Am I old-fashioned? Or is there a marketing genius at HarperCollins who is taking us back to the future? If we all are using Facebook and Twitter and e-mail blasts to hawk our wares, are we making their particular needles stand out? Or are we all busily building a brand new huge haystack in cyberspace? And does it mean that to really, really make your book stand out, it is going to take more money than ever  to do so?

See Me, Touch Me, Feel Me


Sometimes I sits and thinks and sometimes I just sits. I was doing the former on the Thursday last, wondering how I was going to fill my Saturday space, when my UPS delivery man (one of God’s truly good people) provided me with the answer. It came in an over-sized black padded envelope, and didn’t feel quite like a book, even though it bore a return address from the fine folks at HarperCollins. I was able to open it after a bit of struggle and the deployment of a knife, scissors, and a flamethrower (in that order). Demonspawn, our family cat, immediately appropriated the envelope, and was last seen attempting to contact his darkworld masters through the closed end; I took possession of the contents. These consisted of an oversized milk carton and a mass market paperback titled “and she was” by Alison Gaylin. The milk carton is a four-sided advertisement for the book.  My initial reaction was, “What the fu-heck is this?” My second was, “This is pretty cool.” I have been described as easily amused, and hard to impress. This little bit of advertising slight-of-hand, worthy of Donald Draper, managed to do both.

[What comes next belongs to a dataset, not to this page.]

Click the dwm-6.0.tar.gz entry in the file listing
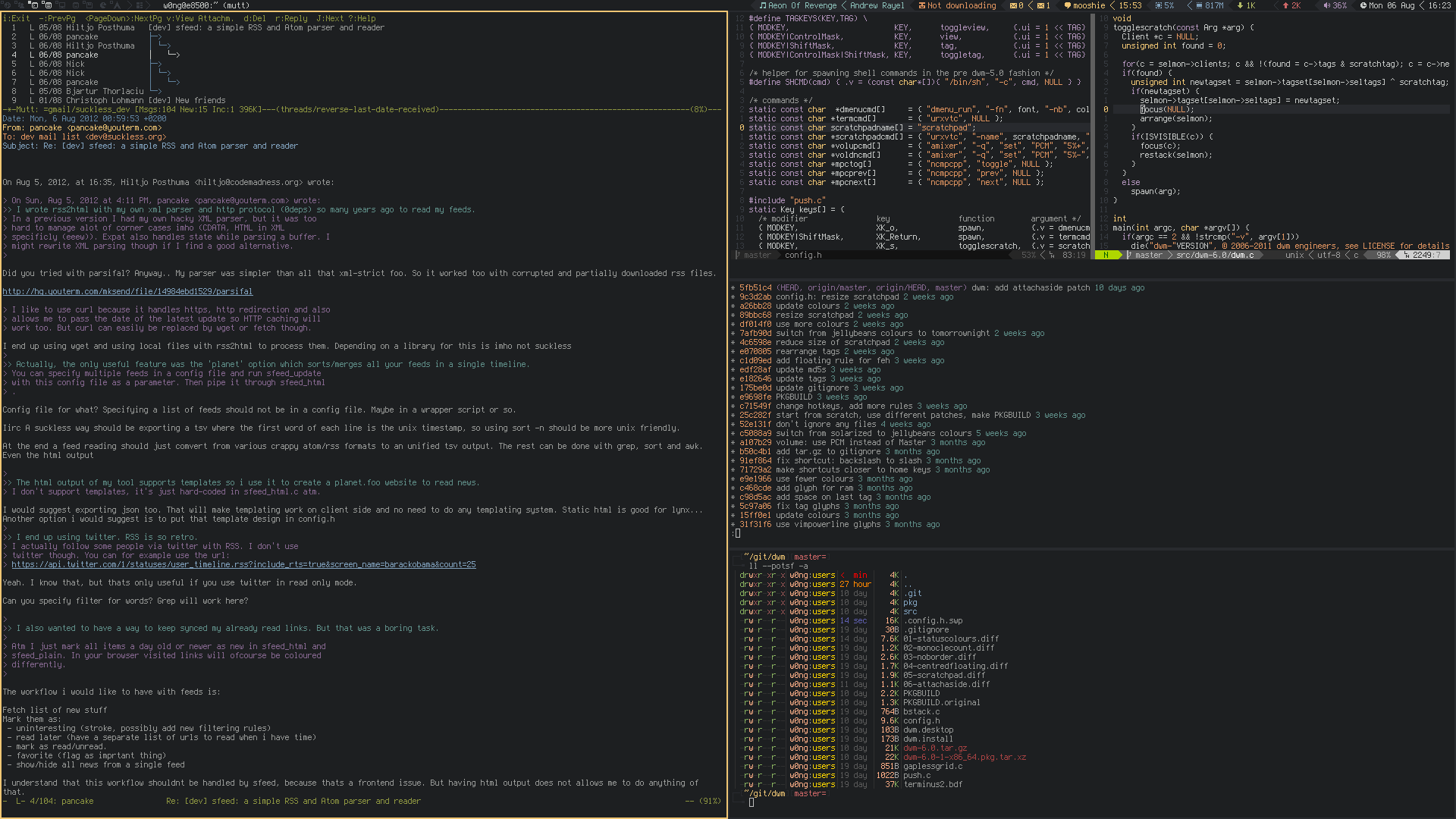click(934, 748)
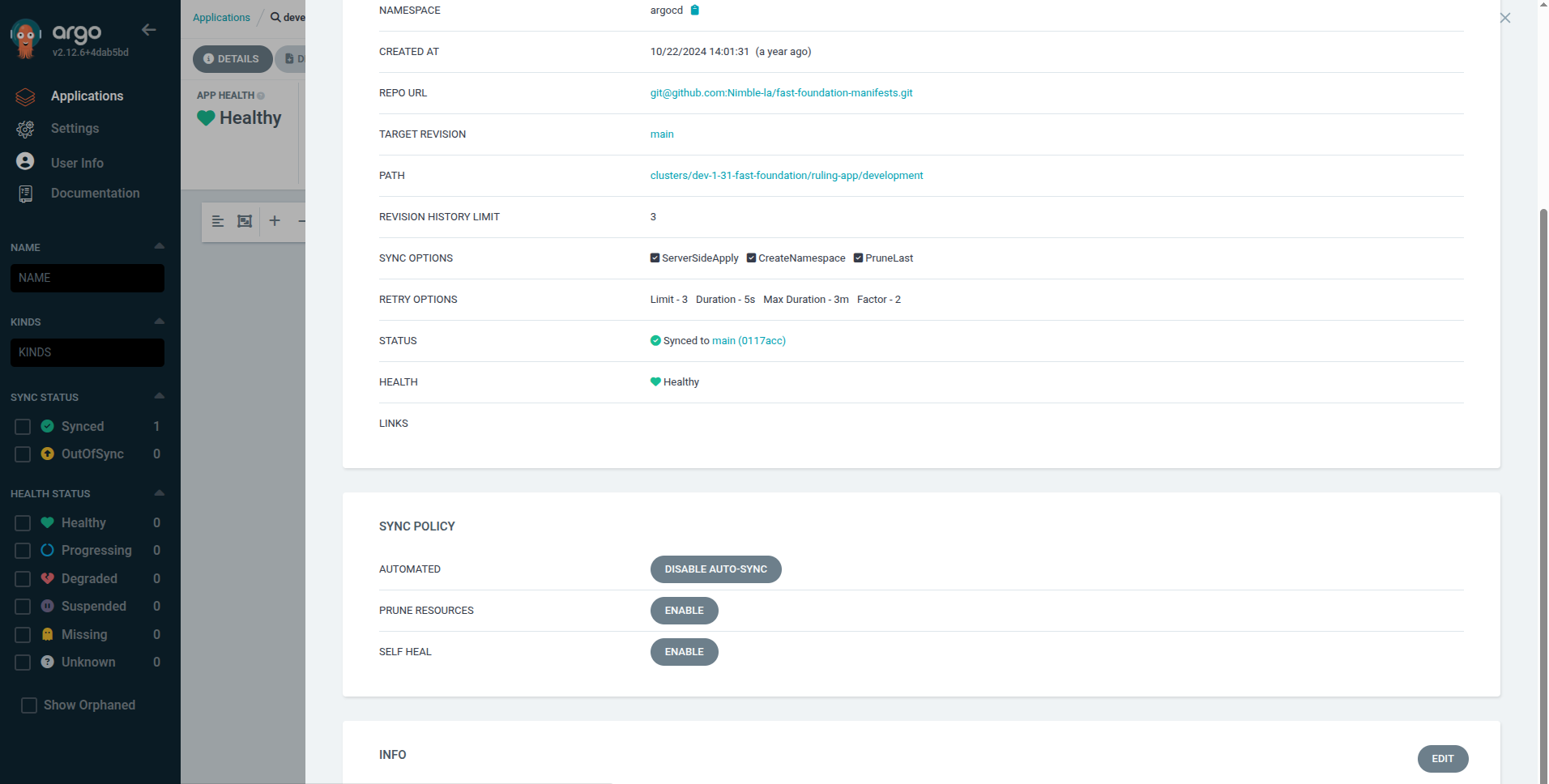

The conventional wisdom is that you’ve got to get out on social networks, groom and cultivate your website,  and make friends with a fourteen year old to show you how to use Twitter if you want your book to have a chance of getting noticed, let alone of selling copies.  And it’s probably true. But this milk carton as marketing tool is retro thinking out of the box. “and she was” concerns a missing child, and indeed, there is a picture of the child on one side of the carton. The other sides contain blurbs from Harlan Coben, Laura Lippman, Lee Child, and Lisa Gardner; an essay from Ms. Gaylin about Hyperthymestic Syndrome, an element which figures prominently in the book; and some bullet-point marketing information with a photo of the book cover.  

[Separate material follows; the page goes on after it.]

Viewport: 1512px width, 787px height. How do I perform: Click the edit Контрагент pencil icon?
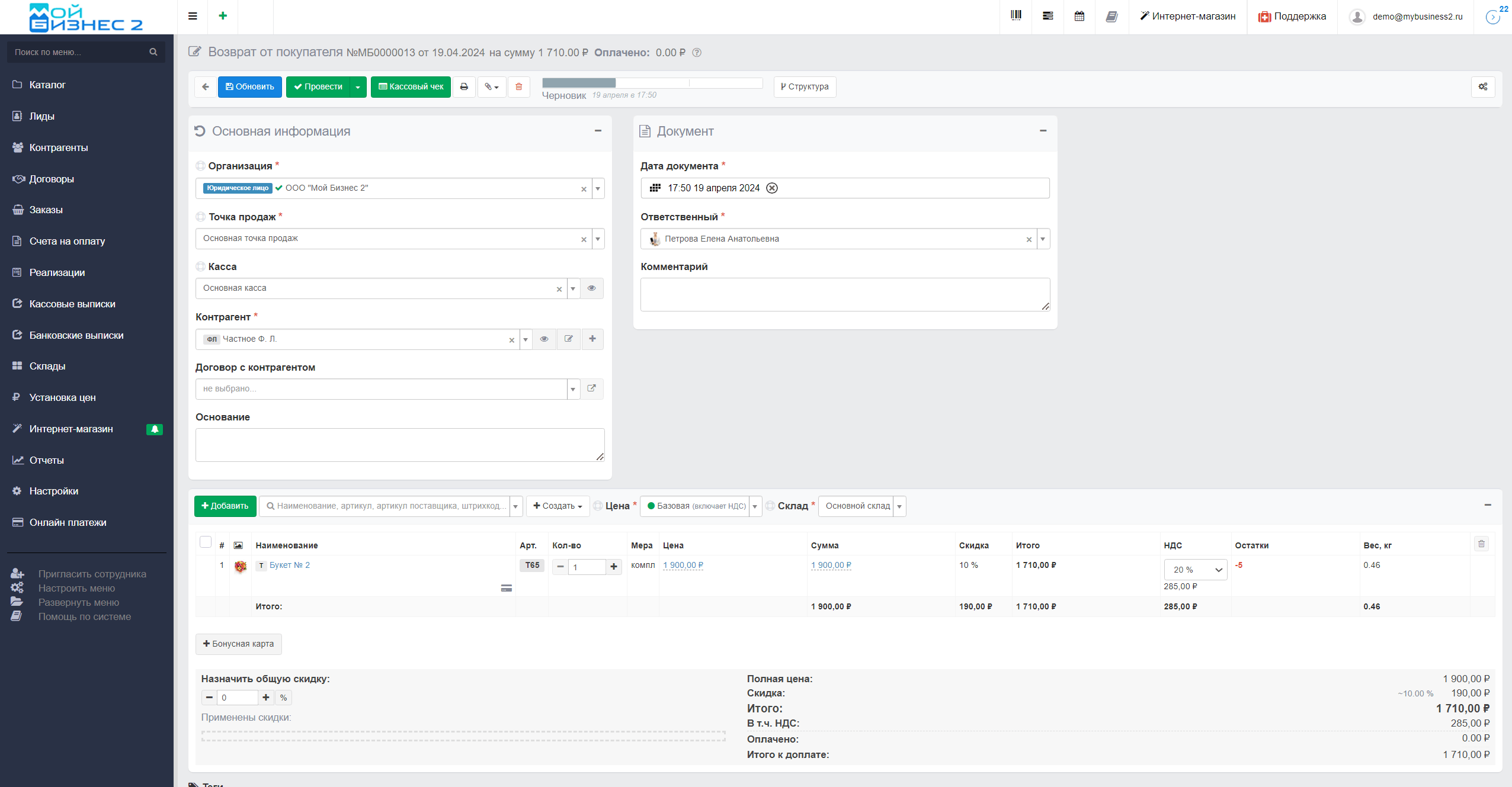tap(568, 339)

Expensive marketing? Sure. But. The milk carton is our new kitchen table centerpiece. Unlike Facebook and websites and Twitter and the like one can pick it up and touch it and be reminded of the fact that the book is out there and for sale and there’s a copy of it sitting nearby, waiting to be read.  No one has asked me to review the book, but of course this is what the whole package is all about. And the premise certainly looks intriguing. Hyperthymestic Syndrome involves the ability of a person so afflicted to remember, in full, any given day of their life, with all five senses. If I had learned of the book via e-mail there is a 50-50 chance I would have read it. Send me a milk carton, and I’m your loving baby boy.  I’m going to read “and she was” and I’m going to review it.
Am I old-fashioned? Or is there a marketing genius at HarperCollins who is taking us back to the future? If we all are using Facebook and Twitter and e-mail blasts to hawk our wares, are we making their particular needles stand out? Or are we all busily building a brand new huge haystack in cyberspace? And does it mean that to really, really make your book stand out, it is going to take more money than ever  to do so?